とてもわかりやすいヘーゲルのテキストを見つけた。長谷川宏著『新しいヘーゲル』(講談社現代新書)である。とにかく読みやすい。ヘーゲルの『精神現象学』は、わかりにくい事で有名だが、なぜわかりにくいかを説明しながら、『精神現象学』には”どのようなこと”が書かれているかを見事に説明されていて驚いた。
『精神現象学』は、政治や芸術、それに宗教、学問といった人間の精神現象に関わりのあるものを全て論じている。さらには、骨相学や、はたまた「主人と奴隷の階級対立を論じ」たりもしているというから驚く。特に興味をそそられたのが「意識がしだいに高度な精神の領域に上昇していくさまの見てとれる、十分に哲学的な章立てだと言えよう」(p38)というところだ。高度な精神の領域への発展過程がどのように表現されているのか、精神領域の高低をどのように捉えているのか、などに、大いに興味をそそられたのである。
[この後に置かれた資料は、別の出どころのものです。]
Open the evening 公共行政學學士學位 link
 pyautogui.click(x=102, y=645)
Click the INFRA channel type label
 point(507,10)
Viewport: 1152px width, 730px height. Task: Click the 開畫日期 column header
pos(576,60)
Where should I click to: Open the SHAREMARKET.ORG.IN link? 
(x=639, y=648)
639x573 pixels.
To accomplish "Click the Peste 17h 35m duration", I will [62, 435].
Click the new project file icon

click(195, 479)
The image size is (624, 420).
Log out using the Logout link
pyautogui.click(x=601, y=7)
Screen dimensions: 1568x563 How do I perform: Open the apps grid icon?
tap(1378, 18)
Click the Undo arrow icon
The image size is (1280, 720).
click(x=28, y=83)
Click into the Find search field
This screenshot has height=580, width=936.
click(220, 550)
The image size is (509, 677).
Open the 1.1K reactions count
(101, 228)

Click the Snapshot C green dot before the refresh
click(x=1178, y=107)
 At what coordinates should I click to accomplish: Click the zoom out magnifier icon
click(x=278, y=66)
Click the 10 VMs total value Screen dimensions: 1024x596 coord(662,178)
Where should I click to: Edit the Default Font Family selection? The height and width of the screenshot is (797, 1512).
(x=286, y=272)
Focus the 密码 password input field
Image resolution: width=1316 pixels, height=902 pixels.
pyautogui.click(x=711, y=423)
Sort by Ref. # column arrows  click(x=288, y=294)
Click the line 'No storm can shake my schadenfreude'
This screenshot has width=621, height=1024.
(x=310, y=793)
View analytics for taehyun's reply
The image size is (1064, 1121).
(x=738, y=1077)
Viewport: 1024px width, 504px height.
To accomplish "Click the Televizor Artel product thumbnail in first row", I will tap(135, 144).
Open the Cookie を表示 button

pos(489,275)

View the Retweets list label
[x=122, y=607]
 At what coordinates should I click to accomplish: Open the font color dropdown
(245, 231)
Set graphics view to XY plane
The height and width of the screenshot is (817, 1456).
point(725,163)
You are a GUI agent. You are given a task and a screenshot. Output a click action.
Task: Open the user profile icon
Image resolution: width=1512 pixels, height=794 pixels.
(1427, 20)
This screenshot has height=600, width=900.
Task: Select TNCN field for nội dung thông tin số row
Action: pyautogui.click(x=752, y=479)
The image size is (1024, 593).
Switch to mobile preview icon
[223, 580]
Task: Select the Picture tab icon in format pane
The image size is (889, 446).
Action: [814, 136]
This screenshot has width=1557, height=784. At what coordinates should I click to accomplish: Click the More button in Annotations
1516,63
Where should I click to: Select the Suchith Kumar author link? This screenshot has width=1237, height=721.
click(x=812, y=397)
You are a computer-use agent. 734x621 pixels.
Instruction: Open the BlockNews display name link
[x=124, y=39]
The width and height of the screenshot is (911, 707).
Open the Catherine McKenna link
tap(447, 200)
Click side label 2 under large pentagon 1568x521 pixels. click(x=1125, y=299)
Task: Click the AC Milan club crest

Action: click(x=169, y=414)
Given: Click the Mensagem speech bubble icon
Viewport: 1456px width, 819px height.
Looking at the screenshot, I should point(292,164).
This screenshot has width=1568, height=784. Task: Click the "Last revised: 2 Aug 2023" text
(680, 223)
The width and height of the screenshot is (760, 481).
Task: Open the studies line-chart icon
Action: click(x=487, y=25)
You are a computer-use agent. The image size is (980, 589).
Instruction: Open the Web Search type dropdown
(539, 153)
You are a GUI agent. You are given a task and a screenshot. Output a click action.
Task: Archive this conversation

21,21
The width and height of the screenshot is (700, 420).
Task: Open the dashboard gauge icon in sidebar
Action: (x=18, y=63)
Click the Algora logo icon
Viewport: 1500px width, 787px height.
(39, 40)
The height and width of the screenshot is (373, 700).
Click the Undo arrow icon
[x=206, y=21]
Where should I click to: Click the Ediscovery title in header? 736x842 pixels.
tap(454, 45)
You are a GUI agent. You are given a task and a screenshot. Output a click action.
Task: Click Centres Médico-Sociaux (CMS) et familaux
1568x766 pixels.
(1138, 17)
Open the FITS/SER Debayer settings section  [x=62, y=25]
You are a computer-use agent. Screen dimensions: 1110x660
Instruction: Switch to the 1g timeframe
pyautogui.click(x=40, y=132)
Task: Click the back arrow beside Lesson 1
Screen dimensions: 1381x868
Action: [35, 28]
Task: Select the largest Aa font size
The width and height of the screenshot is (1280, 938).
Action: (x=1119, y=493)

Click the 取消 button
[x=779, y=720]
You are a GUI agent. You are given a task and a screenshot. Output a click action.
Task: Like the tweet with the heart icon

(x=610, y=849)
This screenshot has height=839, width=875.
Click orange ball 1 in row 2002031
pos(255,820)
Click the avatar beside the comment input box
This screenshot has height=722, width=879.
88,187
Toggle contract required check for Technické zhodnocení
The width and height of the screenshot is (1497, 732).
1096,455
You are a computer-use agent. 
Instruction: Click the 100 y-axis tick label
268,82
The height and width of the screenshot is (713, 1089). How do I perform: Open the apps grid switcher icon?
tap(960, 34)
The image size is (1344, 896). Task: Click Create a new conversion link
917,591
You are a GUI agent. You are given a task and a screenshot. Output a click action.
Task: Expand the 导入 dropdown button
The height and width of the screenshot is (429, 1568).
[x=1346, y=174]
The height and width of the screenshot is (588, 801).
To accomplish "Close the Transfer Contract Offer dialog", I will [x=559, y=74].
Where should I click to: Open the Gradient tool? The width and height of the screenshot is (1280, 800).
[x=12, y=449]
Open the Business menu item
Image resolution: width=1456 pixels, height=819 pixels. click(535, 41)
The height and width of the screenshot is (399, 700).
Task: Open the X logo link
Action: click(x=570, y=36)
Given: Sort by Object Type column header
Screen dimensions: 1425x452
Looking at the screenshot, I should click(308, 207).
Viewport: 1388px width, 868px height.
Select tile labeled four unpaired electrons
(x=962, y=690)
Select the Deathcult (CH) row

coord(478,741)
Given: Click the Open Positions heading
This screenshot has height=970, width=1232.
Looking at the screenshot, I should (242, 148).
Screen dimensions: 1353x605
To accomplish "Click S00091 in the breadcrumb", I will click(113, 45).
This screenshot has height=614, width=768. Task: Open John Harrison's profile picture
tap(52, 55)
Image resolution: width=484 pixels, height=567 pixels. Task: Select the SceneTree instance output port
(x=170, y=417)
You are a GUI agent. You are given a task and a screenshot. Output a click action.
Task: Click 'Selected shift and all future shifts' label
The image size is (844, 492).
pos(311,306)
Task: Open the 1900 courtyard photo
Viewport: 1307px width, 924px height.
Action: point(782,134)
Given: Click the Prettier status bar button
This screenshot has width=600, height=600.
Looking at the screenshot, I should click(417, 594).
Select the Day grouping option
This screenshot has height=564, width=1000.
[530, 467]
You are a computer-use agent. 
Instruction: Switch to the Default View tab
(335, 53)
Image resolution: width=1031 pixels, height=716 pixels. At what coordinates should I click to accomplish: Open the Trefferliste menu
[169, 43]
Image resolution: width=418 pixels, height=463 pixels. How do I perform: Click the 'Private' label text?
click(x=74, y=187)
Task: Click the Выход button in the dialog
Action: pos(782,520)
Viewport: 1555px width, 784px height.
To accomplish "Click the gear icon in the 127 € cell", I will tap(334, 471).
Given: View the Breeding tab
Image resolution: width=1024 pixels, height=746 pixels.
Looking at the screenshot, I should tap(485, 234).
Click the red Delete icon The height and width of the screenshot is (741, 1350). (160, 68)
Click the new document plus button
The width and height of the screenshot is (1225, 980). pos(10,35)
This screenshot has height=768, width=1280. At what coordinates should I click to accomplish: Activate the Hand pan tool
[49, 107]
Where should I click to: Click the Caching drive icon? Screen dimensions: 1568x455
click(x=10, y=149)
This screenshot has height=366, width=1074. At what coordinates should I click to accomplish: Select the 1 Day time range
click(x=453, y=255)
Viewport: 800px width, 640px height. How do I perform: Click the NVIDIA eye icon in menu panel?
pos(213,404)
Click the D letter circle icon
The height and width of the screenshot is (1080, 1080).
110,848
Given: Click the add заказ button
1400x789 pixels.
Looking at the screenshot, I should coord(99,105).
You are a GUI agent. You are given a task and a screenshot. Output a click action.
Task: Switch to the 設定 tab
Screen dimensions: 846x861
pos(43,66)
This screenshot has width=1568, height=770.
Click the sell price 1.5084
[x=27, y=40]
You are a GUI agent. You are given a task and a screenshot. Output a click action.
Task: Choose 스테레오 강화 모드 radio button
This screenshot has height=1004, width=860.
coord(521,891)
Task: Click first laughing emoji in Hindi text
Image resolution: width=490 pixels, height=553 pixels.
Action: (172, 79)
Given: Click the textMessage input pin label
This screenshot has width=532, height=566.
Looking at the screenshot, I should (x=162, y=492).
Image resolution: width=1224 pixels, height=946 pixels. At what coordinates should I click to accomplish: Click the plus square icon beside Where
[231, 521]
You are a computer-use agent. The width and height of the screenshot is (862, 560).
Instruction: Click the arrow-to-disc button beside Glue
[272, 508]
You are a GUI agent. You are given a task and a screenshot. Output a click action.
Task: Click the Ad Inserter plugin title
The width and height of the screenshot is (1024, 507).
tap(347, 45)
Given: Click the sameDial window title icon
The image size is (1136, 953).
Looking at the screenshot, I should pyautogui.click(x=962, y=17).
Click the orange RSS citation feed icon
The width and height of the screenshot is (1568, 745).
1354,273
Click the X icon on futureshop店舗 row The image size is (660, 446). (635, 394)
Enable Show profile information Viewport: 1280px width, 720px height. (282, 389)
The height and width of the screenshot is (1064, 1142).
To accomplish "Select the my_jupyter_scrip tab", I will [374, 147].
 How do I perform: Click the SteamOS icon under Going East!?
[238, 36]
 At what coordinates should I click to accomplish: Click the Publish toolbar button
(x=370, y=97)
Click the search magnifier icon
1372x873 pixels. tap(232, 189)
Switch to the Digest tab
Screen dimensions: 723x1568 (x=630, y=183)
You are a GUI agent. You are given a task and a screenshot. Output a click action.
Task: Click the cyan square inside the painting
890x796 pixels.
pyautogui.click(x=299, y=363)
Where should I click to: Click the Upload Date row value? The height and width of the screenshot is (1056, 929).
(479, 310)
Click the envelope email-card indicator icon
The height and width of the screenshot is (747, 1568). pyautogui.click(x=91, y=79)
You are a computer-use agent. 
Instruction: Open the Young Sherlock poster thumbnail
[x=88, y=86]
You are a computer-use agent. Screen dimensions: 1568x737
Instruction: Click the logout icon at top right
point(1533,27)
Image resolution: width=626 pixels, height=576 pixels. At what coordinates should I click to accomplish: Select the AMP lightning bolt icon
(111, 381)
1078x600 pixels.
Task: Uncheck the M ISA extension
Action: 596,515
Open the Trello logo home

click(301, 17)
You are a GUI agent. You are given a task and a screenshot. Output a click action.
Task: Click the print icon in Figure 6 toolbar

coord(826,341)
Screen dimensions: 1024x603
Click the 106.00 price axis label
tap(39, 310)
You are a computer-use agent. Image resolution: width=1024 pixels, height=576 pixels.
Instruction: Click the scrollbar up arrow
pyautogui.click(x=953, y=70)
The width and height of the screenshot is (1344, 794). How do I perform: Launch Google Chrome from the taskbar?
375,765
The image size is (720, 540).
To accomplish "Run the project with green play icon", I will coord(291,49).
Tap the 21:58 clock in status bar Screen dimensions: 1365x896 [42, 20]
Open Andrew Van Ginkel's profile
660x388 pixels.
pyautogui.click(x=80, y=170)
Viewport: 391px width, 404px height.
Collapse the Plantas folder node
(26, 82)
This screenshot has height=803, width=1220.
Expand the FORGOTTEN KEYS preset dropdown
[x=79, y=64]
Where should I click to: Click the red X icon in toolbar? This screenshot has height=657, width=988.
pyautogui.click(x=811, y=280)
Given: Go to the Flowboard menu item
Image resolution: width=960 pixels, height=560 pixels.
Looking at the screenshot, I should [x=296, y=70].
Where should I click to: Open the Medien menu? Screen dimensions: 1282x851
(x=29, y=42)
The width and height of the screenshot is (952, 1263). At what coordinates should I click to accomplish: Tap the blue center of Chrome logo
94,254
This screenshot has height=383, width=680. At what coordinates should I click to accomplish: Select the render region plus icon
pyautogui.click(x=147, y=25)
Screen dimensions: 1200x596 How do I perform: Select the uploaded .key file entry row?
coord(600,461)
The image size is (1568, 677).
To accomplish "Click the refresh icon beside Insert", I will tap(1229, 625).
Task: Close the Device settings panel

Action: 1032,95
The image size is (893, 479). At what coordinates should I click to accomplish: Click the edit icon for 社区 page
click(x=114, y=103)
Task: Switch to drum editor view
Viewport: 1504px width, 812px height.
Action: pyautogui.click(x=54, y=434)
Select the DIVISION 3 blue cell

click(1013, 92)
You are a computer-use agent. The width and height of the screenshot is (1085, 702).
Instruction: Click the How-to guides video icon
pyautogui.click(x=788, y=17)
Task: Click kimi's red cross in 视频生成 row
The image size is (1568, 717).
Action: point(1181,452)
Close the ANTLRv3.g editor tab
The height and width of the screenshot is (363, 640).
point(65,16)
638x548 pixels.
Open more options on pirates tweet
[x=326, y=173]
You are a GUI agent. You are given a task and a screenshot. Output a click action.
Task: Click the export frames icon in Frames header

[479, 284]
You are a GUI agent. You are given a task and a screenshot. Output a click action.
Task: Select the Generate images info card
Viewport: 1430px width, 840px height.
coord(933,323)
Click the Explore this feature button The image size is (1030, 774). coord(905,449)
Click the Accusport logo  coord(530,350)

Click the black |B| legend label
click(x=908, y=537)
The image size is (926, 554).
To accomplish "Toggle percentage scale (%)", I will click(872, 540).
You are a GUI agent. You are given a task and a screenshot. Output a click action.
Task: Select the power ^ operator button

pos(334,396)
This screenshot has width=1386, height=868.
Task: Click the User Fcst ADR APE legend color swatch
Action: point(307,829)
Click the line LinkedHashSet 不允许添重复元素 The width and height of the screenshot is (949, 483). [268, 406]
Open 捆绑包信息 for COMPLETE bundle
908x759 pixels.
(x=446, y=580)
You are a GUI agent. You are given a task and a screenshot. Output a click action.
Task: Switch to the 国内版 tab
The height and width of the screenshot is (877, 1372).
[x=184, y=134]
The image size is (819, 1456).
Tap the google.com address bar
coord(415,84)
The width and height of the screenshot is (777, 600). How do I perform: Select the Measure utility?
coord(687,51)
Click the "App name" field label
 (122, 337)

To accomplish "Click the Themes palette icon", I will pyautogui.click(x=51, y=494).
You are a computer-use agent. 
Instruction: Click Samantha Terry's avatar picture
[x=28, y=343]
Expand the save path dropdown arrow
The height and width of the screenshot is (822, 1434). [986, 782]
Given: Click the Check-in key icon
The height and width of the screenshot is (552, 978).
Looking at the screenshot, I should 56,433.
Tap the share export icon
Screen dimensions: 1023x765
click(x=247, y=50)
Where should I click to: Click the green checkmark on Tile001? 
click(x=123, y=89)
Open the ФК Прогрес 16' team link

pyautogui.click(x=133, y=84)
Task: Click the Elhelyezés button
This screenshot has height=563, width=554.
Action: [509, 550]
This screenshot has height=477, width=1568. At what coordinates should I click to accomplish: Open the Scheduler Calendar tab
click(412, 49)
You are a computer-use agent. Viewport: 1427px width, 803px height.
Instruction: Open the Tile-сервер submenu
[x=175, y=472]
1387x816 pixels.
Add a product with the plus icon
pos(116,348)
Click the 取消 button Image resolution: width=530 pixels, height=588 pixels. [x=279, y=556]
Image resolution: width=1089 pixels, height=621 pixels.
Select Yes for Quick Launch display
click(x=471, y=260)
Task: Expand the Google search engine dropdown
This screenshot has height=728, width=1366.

また、『精神現象学』を論じた「ルカーチやコジェヴの著作も、『精神現象学』をただ追いかけるのではなく、『精神現象学』に自分の問題意識をはげしくぶつけることによって、輝きと魅力のある書物となっている」(p37)という学びの態度に、普遍的な学びの姿勢というものを見出し、大いに励まされた。こうでなくちゃ!!と。